Diversity Policy Gradient for Sample Efficient Quality-Diversity Optimization

TL;DR

This paper introduces QDPG, a novel algorithm combining policy gradients and quality-diversity methods to efficiently generate diverse, high-performing neural policies for continuous control tasks, enhancing exploration and robustness.

Contribution

The paper proposes a new Diversity Policy Gradient (DPG) method that improves sample efficiency in quality-diversity optimization by leveraging time-step level information.

Findings

QDPG outperforms evolutionary algorithms in sample efficiency.

QDPG produces diverse and high-quality policies.

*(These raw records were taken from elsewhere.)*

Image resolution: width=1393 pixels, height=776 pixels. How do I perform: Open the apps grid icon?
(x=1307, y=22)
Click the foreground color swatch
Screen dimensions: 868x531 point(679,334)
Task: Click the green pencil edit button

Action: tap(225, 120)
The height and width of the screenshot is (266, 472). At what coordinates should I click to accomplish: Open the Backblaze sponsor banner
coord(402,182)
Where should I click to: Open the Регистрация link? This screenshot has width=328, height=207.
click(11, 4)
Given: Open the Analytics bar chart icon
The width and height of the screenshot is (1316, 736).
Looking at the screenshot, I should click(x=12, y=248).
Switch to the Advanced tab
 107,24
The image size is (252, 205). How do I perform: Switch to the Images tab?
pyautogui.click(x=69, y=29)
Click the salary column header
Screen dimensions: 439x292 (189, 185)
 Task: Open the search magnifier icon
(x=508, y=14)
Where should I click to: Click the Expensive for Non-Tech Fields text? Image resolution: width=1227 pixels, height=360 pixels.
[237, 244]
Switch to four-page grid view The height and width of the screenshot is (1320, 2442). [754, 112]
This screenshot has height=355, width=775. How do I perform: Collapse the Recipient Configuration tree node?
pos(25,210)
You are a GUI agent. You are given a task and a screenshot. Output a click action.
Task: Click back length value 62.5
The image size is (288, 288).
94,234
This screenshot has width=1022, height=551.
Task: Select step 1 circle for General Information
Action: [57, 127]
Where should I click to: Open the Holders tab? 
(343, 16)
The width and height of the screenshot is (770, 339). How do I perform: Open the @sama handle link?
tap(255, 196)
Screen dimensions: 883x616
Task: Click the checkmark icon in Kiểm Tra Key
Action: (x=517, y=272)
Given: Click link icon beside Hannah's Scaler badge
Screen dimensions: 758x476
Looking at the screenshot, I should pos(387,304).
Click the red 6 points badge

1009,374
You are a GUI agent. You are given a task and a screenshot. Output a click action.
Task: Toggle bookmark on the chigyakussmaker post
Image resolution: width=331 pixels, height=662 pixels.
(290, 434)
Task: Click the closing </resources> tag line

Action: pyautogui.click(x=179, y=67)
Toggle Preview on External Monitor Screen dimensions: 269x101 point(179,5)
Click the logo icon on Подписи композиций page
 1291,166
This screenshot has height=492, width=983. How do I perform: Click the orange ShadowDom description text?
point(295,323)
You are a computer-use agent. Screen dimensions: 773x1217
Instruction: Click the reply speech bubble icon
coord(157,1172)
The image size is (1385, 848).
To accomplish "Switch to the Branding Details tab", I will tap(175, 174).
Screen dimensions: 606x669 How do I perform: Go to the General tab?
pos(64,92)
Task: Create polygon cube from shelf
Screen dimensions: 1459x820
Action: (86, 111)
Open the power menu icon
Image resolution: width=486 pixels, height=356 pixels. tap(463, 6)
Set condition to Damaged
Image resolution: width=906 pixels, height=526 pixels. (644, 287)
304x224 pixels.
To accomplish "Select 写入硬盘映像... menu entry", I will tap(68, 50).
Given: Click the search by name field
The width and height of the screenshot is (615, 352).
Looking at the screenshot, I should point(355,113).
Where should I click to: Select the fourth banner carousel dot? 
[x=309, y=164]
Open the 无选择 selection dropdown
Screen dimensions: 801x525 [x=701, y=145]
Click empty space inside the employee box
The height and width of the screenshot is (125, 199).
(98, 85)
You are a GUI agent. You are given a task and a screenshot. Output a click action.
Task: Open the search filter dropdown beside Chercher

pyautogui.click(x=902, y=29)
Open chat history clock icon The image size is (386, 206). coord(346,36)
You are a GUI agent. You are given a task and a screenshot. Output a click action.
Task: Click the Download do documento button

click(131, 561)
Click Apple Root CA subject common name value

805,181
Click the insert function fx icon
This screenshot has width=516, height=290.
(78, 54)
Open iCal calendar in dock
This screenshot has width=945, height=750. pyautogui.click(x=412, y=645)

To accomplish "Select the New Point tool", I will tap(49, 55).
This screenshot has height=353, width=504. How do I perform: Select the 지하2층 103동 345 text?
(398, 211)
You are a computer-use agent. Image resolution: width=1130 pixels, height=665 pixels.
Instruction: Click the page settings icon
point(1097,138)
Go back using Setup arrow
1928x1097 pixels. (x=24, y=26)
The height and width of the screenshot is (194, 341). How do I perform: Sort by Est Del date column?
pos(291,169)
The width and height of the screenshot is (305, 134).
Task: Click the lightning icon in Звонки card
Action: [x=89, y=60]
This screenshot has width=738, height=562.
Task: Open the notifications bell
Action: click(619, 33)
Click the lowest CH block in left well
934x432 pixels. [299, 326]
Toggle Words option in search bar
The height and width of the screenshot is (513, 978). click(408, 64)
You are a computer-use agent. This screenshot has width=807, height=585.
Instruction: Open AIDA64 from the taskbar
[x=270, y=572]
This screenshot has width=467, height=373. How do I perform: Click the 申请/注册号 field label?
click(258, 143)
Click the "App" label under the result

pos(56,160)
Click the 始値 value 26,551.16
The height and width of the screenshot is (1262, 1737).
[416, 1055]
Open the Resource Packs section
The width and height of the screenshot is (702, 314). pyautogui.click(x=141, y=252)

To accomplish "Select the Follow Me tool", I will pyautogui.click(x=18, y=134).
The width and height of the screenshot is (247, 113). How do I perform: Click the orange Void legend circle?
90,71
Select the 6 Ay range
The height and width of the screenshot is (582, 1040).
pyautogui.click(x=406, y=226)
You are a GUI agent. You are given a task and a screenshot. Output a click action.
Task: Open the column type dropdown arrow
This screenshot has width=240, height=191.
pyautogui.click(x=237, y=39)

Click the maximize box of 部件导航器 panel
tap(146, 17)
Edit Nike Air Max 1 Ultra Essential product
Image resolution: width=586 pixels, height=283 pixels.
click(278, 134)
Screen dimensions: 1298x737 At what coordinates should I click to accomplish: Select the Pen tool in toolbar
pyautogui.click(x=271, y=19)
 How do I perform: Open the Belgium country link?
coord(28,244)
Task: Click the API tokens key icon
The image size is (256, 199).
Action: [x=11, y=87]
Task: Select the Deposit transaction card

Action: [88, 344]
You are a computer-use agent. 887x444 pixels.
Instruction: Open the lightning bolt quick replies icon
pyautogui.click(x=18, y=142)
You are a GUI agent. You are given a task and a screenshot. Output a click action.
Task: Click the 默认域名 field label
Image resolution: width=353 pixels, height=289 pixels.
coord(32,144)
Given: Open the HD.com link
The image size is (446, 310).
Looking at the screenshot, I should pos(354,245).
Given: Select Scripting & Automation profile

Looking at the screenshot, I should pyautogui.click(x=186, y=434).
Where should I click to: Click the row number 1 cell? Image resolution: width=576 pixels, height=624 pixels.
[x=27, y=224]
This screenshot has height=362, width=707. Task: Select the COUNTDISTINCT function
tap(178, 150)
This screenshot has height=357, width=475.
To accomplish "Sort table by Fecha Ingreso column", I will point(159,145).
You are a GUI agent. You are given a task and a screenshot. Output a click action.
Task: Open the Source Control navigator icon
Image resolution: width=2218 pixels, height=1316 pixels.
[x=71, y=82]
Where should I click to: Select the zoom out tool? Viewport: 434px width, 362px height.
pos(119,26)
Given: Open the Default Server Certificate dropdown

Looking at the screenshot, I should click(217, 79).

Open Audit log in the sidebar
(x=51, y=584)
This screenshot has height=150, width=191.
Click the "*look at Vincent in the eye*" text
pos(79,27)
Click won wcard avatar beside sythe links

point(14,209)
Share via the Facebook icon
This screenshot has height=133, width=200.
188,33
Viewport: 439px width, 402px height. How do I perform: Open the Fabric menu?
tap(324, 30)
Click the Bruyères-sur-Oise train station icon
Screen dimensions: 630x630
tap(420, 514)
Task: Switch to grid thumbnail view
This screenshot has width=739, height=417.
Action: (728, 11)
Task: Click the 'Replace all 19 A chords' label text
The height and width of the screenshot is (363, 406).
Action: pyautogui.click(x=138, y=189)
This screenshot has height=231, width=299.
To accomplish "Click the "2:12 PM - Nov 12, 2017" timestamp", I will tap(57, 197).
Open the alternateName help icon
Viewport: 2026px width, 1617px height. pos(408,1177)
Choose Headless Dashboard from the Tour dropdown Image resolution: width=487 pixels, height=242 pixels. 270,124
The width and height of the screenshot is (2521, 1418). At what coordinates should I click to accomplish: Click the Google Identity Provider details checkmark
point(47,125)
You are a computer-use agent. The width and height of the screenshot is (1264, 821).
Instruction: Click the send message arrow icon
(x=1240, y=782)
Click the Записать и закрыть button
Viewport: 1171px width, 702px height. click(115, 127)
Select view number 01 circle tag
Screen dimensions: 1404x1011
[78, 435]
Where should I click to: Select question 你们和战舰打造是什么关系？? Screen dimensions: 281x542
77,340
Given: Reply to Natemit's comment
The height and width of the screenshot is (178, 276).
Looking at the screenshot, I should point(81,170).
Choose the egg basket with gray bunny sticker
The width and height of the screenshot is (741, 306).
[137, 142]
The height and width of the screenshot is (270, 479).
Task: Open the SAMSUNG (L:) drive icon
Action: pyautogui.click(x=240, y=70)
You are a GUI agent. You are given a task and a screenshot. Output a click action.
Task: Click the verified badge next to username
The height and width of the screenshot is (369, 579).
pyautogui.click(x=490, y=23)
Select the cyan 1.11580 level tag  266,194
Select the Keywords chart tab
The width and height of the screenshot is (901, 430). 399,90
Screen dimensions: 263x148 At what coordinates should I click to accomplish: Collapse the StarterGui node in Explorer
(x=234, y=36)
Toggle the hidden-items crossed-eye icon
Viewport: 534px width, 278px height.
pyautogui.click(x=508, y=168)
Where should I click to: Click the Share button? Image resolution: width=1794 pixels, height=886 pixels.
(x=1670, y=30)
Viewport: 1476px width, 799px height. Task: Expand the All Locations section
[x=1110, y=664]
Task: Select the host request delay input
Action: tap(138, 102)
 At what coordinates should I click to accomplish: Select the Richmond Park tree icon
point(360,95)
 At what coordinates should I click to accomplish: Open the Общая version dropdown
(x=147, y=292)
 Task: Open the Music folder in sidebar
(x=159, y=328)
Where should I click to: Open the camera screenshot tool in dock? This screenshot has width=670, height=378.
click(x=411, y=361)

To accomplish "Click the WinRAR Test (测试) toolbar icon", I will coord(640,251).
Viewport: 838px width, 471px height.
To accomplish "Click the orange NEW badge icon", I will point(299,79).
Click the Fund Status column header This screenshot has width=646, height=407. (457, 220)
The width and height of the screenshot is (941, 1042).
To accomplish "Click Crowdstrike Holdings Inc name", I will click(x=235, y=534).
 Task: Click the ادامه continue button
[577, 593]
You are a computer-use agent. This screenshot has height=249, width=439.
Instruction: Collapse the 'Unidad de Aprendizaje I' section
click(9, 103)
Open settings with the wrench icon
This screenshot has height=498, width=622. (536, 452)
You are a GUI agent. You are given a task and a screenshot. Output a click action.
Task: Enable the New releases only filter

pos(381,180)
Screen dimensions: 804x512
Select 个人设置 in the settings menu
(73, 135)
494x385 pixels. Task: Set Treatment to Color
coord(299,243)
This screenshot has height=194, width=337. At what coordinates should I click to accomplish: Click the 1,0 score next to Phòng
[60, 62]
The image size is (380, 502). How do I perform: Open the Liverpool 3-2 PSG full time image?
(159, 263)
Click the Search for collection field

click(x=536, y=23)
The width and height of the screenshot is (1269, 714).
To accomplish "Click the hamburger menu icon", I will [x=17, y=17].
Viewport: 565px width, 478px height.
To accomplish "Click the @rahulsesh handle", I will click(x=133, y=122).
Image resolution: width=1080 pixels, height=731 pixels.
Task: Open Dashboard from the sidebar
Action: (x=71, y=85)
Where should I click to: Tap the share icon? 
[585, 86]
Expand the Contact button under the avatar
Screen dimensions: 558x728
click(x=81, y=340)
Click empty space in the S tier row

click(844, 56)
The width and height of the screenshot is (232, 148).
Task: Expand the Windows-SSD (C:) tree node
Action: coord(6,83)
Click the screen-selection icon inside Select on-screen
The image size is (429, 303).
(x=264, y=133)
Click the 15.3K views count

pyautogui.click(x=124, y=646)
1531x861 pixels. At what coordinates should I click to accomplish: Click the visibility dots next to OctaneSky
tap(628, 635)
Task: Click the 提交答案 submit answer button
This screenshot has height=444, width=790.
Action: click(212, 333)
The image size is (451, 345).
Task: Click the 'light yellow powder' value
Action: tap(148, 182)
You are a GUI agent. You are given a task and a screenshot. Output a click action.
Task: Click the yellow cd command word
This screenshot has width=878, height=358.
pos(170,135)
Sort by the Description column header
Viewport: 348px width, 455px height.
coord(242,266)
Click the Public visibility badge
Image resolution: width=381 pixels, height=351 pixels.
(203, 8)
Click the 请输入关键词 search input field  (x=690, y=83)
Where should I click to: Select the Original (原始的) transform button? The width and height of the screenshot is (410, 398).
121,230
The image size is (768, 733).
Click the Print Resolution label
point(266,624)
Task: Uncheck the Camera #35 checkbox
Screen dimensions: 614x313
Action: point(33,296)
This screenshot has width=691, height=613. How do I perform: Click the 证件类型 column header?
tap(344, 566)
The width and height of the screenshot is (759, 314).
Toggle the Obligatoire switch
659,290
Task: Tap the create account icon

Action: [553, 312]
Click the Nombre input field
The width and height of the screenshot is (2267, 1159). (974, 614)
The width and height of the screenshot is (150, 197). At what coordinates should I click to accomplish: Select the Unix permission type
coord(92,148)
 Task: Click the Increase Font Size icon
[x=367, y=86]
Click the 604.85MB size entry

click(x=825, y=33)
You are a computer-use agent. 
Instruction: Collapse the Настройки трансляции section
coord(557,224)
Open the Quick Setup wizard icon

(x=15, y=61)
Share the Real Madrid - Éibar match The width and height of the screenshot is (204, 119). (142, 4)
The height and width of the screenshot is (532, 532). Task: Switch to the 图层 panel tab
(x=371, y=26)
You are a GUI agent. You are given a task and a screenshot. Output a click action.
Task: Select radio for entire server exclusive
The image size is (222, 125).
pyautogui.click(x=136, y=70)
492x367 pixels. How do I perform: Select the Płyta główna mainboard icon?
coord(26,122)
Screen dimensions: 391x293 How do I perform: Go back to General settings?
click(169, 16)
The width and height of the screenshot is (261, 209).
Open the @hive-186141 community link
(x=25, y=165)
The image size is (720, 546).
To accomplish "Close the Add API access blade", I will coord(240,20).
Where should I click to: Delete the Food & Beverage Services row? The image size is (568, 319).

The method is effective in continuous control environments.

Abstract

A fascinating aspect of nature lies in its ability to produce a large and diverse collection of organisms that are all high-performing in their niche. By contrast, most AI algorithms focus on finding a single efficient solution to a given problem. Aiming for diversity in addition to performance is a convenient way to deal with the exploration-exploitation trade-off that plays a central role in learning. It also allows for increased robustness when the returned collection contains several working solutions to the considered problem, making it well-suited for real applications such as robotics. Quality-Diversity (QD) methods are evolutionary algorithms designed for this purpose. This paper proposes a novel algorithm, QDPG, which combines the strength of Policy Gradient algorithms and Quality Diversity approaches to produce a collection of diverse and high-performing neural policies in continuous control environments. The main contribution of this work is the introduction of a Diversity Policy Gradient (DPG) that exploits information at the time-step level to drive policies towards more diversity in a sample-efficient manner. Specifically, QDPG selects neural controllers from a MAP-Elites grid and uses two gradient-based mutation operators to improve both quality and diversity. Our results demonstrate that QDPG is significantly more sample-efficient than its evolutionary competitors.